Übersetzung: Andrea Kamphuis

Spektrum Akademischer Verlag, 2010, 364 Seiten, ISBN 978-3827425416

Kommentar von Andrea Kamphuis

Frank Ryan hat bereits mehrere Bücher geschrieben, in denen er die herkömmliche neodarwinistische Evolutionstheorie kritisiert, ohne jemals in die Nähe des Kreationismus oder des Intelligent Design zu geraten. Virolution ist das erste Ryan-Buch, das nun auf Deutsch erscheint.

Der Autor hat ein faszinierendes Thema entdeckt: die Koevolution von Viren und Wirbeltieren. Je nach Zählweise finden sich im menschlichen Erbgut bis zu 30 Prozent viraler DNA: Überreste von Retroviren, die sich vor Jahrmillionen in unserem Genom eingenistet haben und (im Unterschied zu neueren Viren wie HIV) meist keinen Schaden mehr anrichten. Vermutlich haben diese humanen endogenen Retroviren (HERVs) sogar zur Menschwerdung beigetragen, da sie der Evolution das nötige Spielmaterial für Neuerungen wie ein großes Gehirn geliefert haben. Werden sie jedoch durch eine andere, als solche harmlose Infektion reaktiviert, könnten sie beispielsweise Autoimmunkrankheiten oder Krebs auslösen.

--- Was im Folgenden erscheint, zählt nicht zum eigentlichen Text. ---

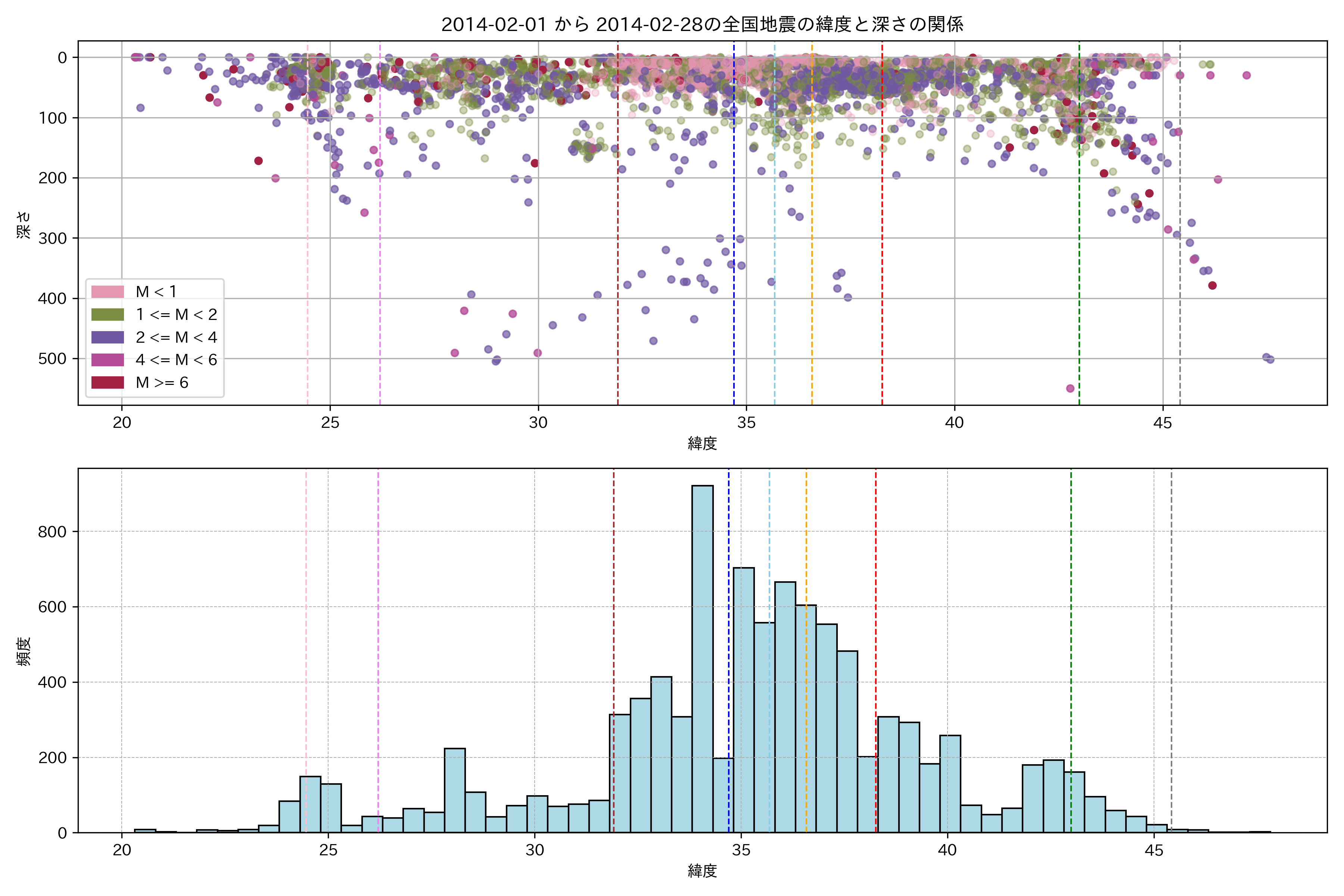Click the deepest magenta dot near depth 550
1344x896 pixels.
[1070, 389]
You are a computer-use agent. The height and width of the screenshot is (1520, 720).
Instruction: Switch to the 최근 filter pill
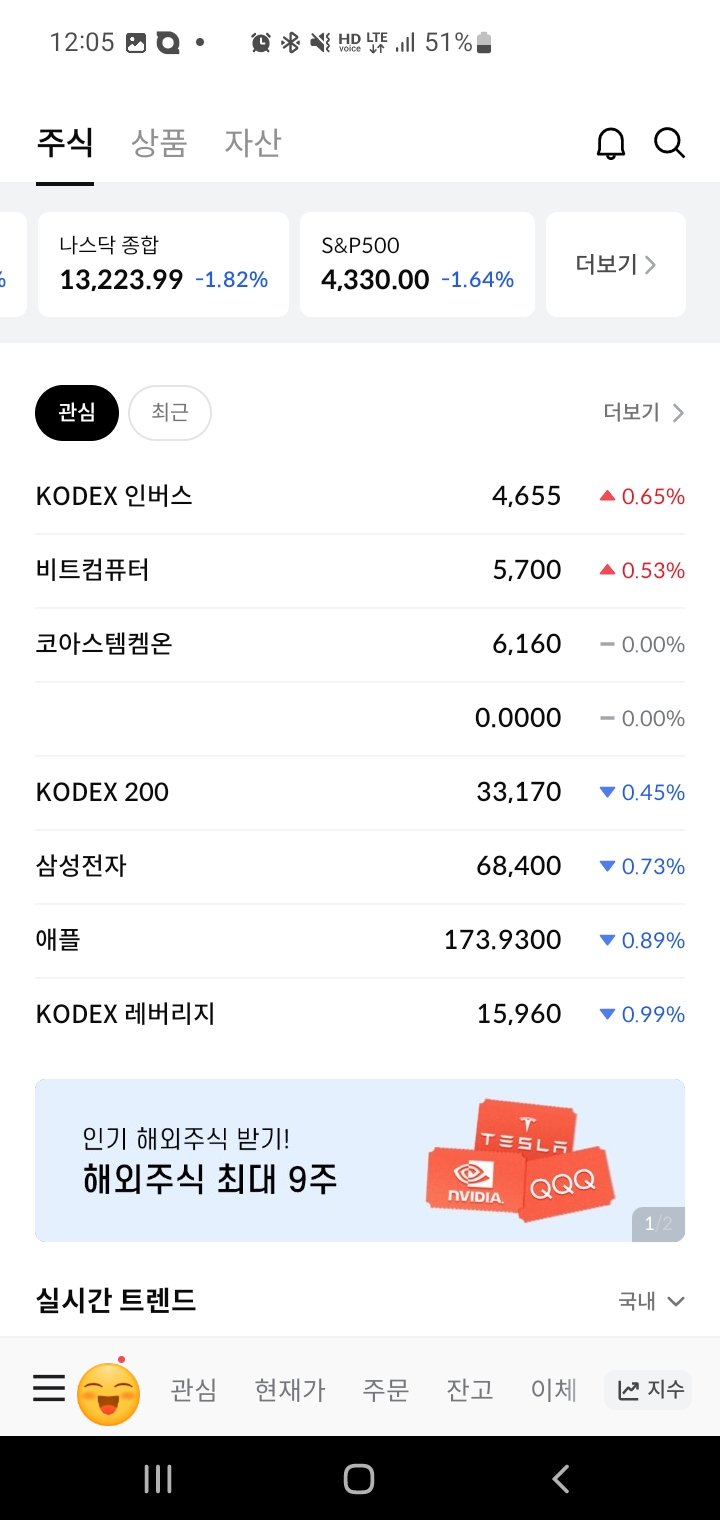point(170,413)
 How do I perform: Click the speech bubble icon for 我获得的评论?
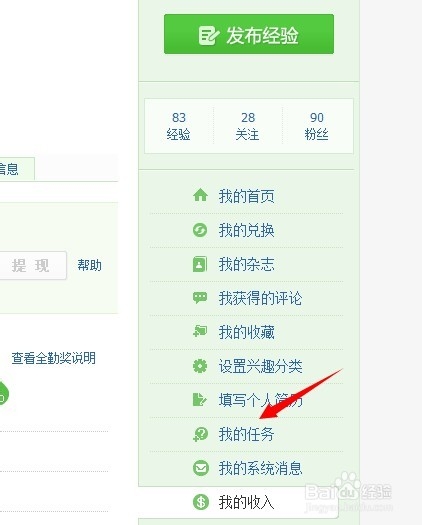[200, 298]
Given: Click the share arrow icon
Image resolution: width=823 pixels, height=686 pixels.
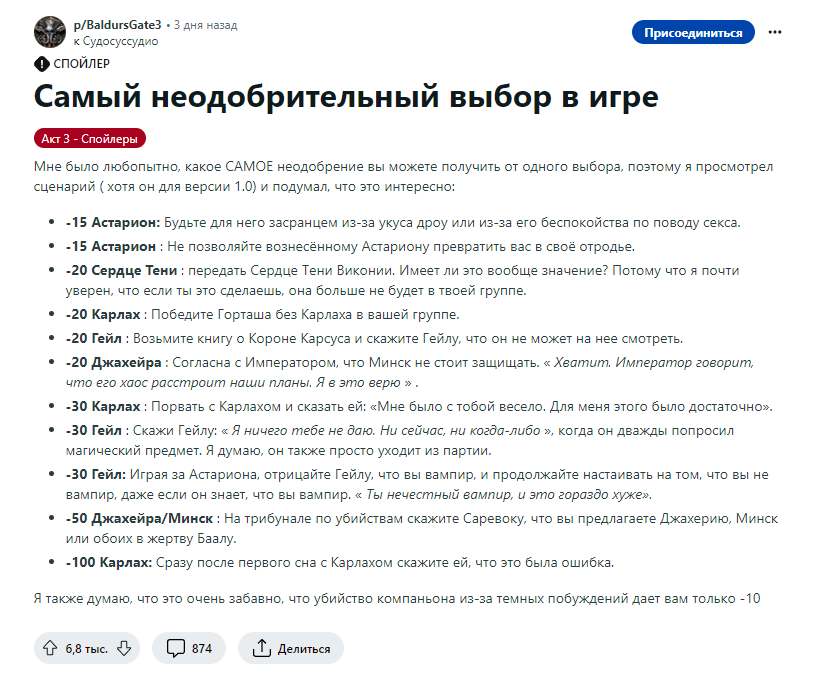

Bei aller Faszination für das Thema muss ich gestehen, dass Ryans detailverliebter Stil mich nicht begeistert hat. Man vermisst einen roten Faden und Diagramme, die die komplexen Vorgänge im Erbgut und im Immunsystem anschaulich machen.

Kurzbeschreibung (Verlagstext)

Virolution: die ungeahnte Rolle der Viren in der Evolution eine Revolution des biomedizinischen Denken

Darwins Evolutionstheorie ist eine der tragenden Säulen im Gedankengebäude der Biowissenschaften. Darwin erkannte die treibende Rolle der natürlichen Selektion für die Evolution des Lebens auf der Erde und deren Abhängigkeit von einer ständigen Variation der Lebewesen doch wie diese Variation zustande kommt, vermochte er nicht zu sagen. In den 150 Jahren seit der Veröffentlichung des Ursprungs der Arten sind drei Quellen der Variation identifiziert worden: Mutation, Hybridisierung und Epigenetik. Im Jahr 2001 brachte dann die vollständige Entzifferung des menschlichen Genoms mehrere Überraschungen: Zum einen war die Anzahl der Gene unerwartet gering, zum anderen entdeckte man in den DNA-Sequenzen zahlreiche große Fragmente viraler Herkunft. Die Analyse dieser Virussequenzen und ihrer Verbreitung offenbarte eine revolutionäre neue Sichtweise: Viren stellen eine vierte und lebensnotwendige Quelle genetischer Variation dar und sind für die Evolution aller Lebensformen von entscheidender Bedeutung.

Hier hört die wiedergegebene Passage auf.